_What this exercise asks:_
1. Reproduce the passage of the Cláudia Magno biography from "Cláudia Magno de Carvalho (February" up to and including "Brasília in 1988.".
2. Continue the Cláudia Magno biography, starting right after its final sentence.

_Text under study:_
────

- Born: Cláudia Magno de Carvalho February 10, 1958 Rio de Janeiro, Brazil
- Died: January 6, 1994 (aged 35) Rio de Janeiro, Brazil
- Occupations: Actress; ballerina;

= Cláudia Magno =

Brazilian actress and dancer

Cláudia Magno de Carvalho (February 10, 1958 – January 6, 1994) was a Brazilian actress and dancer.

The actress began her career in 1981, working on various plays. She participated in the blockbuster movie Menino do Rio in 1982, and was then called by Rede Globo to participate in the novel Final Feliz. She also appeared in the films Garota Dourada (1984) and Presença de Marisa (1988), for which she won the Candango for best actress at the Festival de Brasília in 1988.

Claudia died of acute respiratory failure due to AIDS at the São Vicente clinic in Gávea. When she died, she was working on the telenovela Sonho Meu, which housed nurse Josefina, as well as rehearsing a musical with actor Jonas Bloch.

────

_Dataset extract:_

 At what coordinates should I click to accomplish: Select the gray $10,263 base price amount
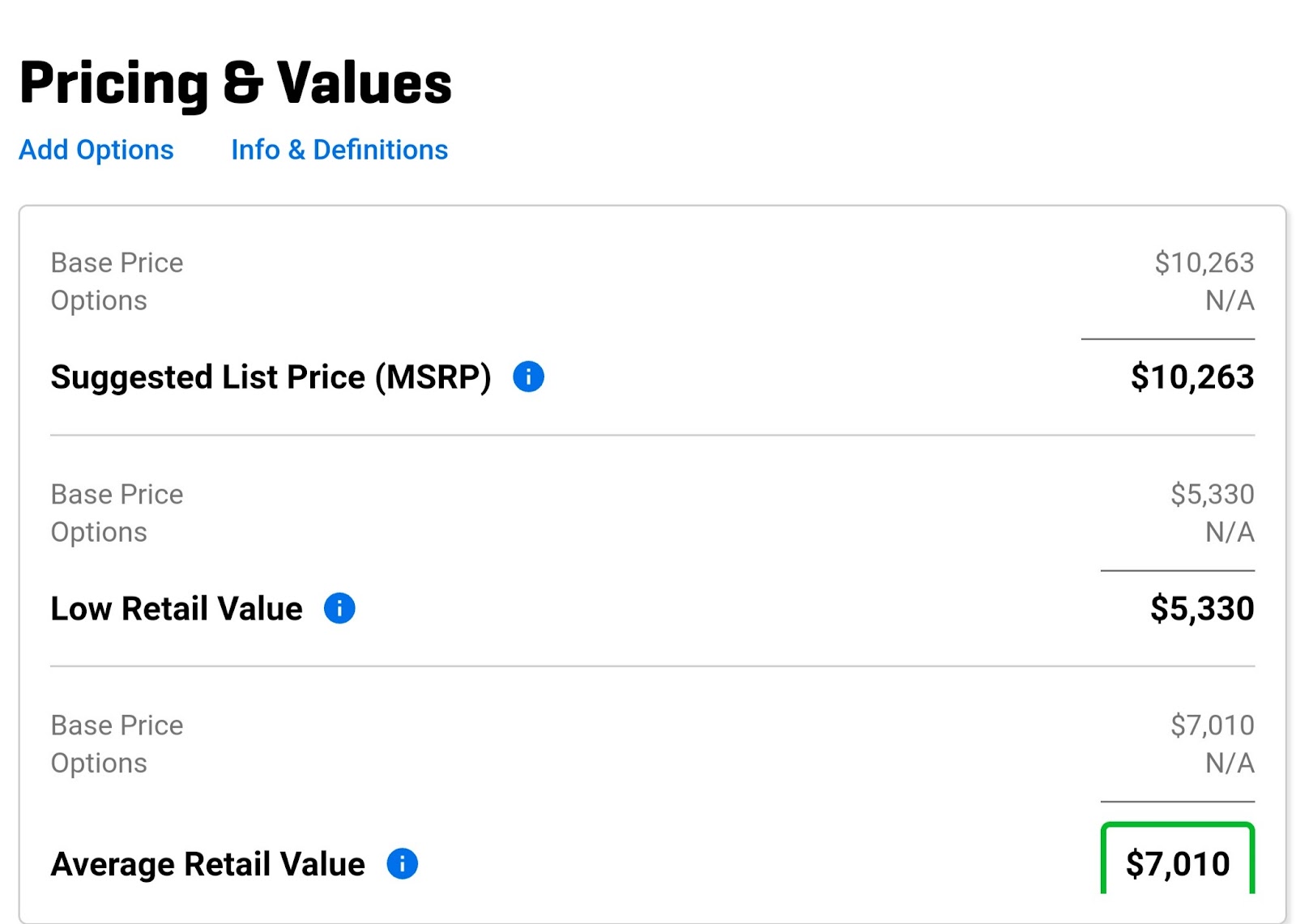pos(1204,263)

────

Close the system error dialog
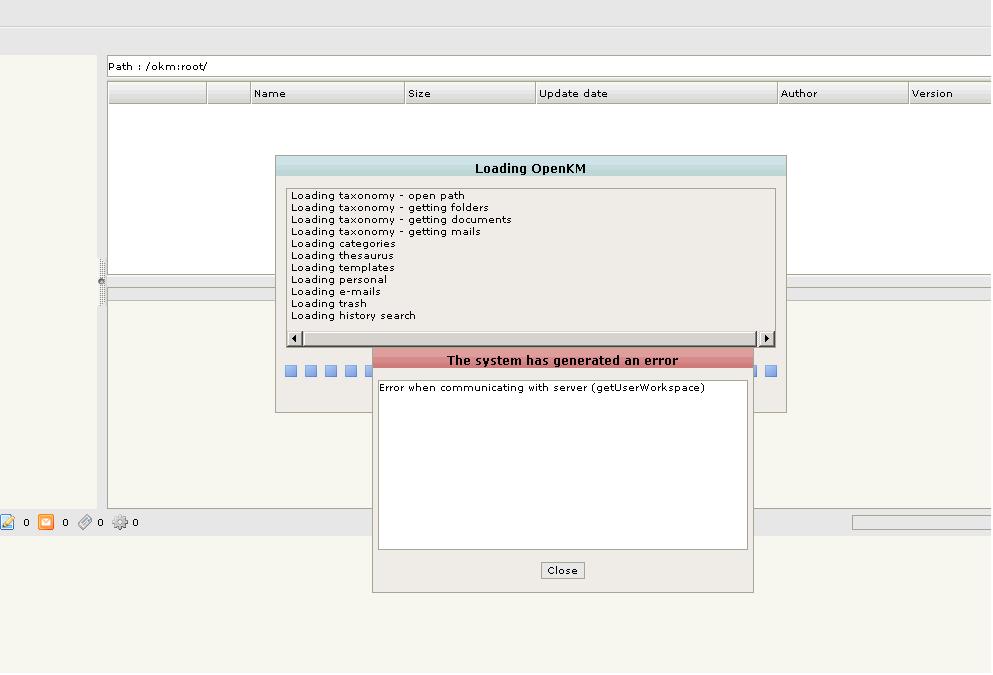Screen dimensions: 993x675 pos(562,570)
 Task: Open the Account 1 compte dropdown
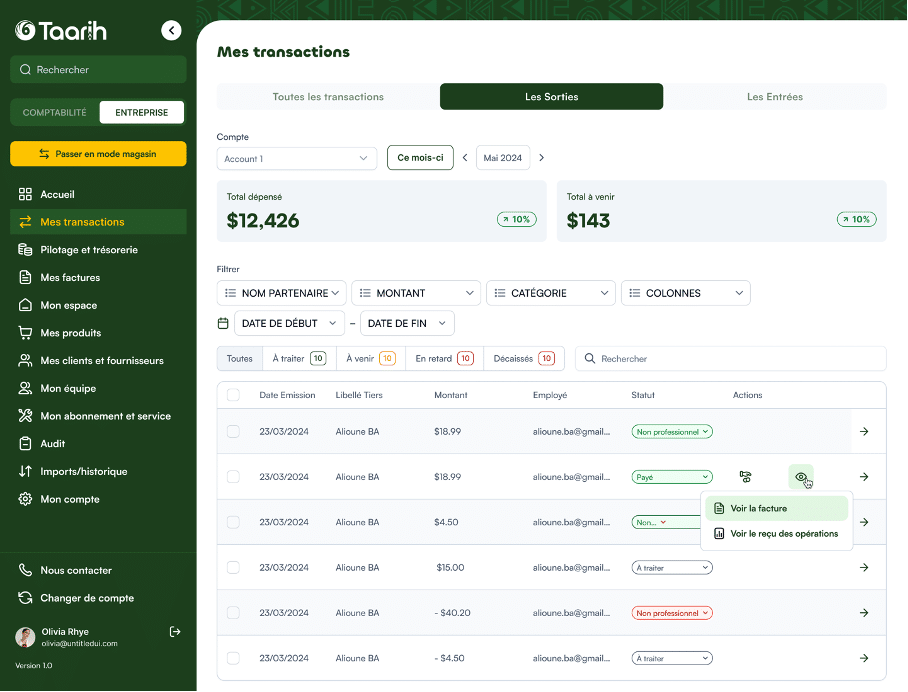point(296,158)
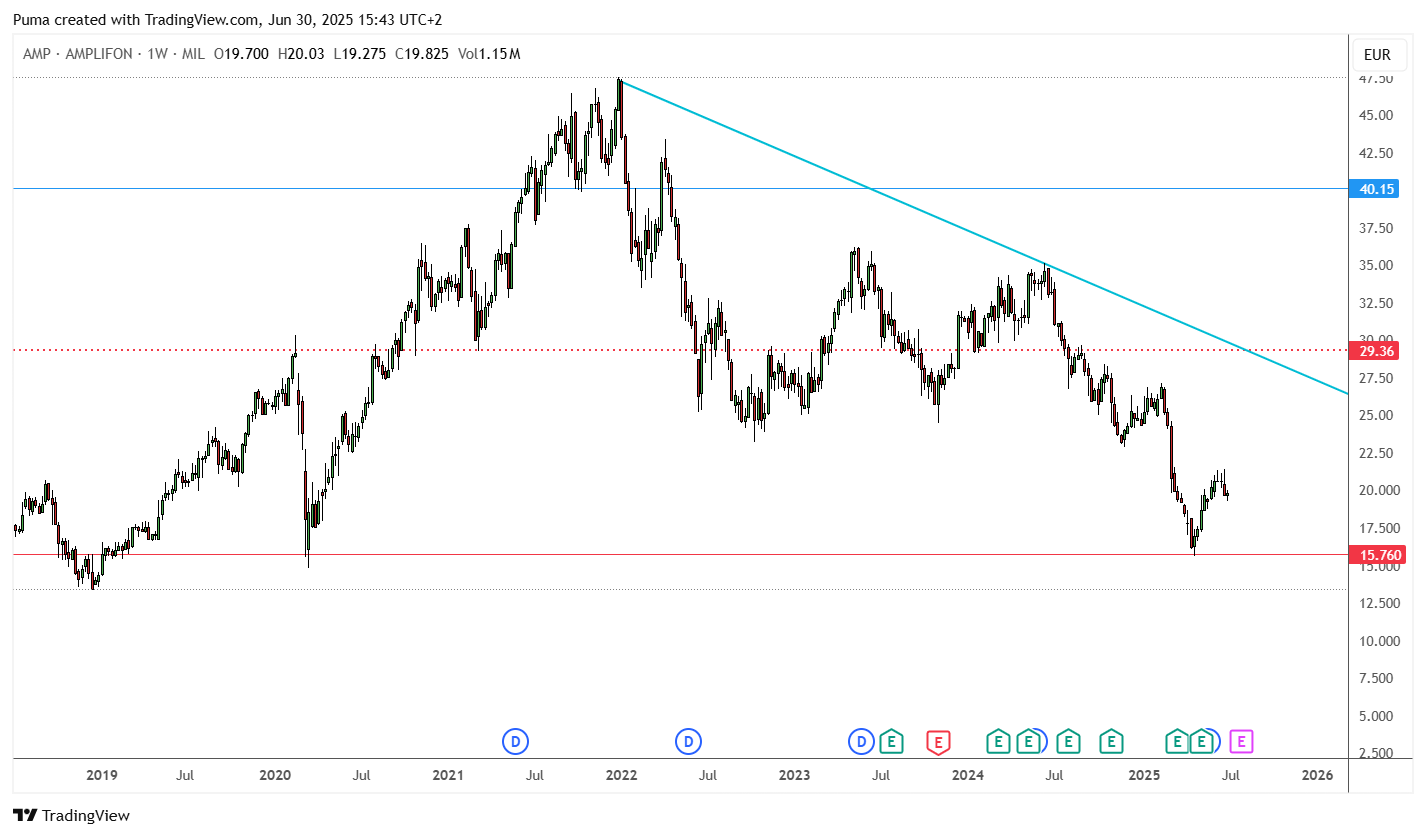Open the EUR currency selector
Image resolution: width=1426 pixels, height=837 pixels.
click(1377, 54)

────

_Exercise results:_
1.
Cláudia Magno de Carvalho (February 10, 1958 – January 6, 1994) was a Brazilian actress and dancer.

The actress began her career in 1981, working on various plays. She participated in the blockbuster movie Menino do Rio in 1982, and was then called by Rede Globo to participate in the novel Final Feliz. She also appeared in the films Garota Dourada (1984) and Presença de Marisa (1988), for which she won the Candango for best actress at the Festival de Brasília in 1988.

2.
==Filmography==
===Television===

| Year | Title | Role | Notes |
| 1982 | Final Feliz | false Bartira | Participation |
| 1983 | Champagne | Mariah |  |
| 1984 | Viver a Vida | Maria Eduarda |  |
| 1985 | Tudo em Cima | Carmem |  |
| Um Sonho a Mais | Regina |  |
| 1986 | Roda de Fogo | Vera Santos |  |
| 1988 | Fera Radical | Vicky (Victória Regina Fernandes) |  |
| 1989 | Bebê a Bordo | Gilda | Episodes: "January 19–February 10" |
| Tieta | Silvana Pitombo |  |
| 1990 | Delegacia de Mulheres |  | Episode: "Por um Triz" |
| Mico Preto | Sworn | Support cast |
| Mãe de Santo | Valéria | Episode: "Iansã" |
| Meu Bem, Meu Mal | Eulália | Episode: "October 29" |
| 1991 | Filhos do Sol | Ludmila |  |
| O Dono do Mundo | Flávia Araripe | Participation |
| 1992 | Felicidade | Renée |
| 1993 | Você Decide |  | Episode: "O Direito de Morrer" |
| Sonho Meu | Josefina Machado | Final television role |

=== Films ===

| Year | Title | Role |
| 1982 | Menino do Rio | Patrícia Monteiro |
| 1984 | Garota Dourada |
| 1988 | Presença de Marisa |  |

== Notes==
- Cláudia Magno was the girlfriend of actor Marcelo Ibrahim.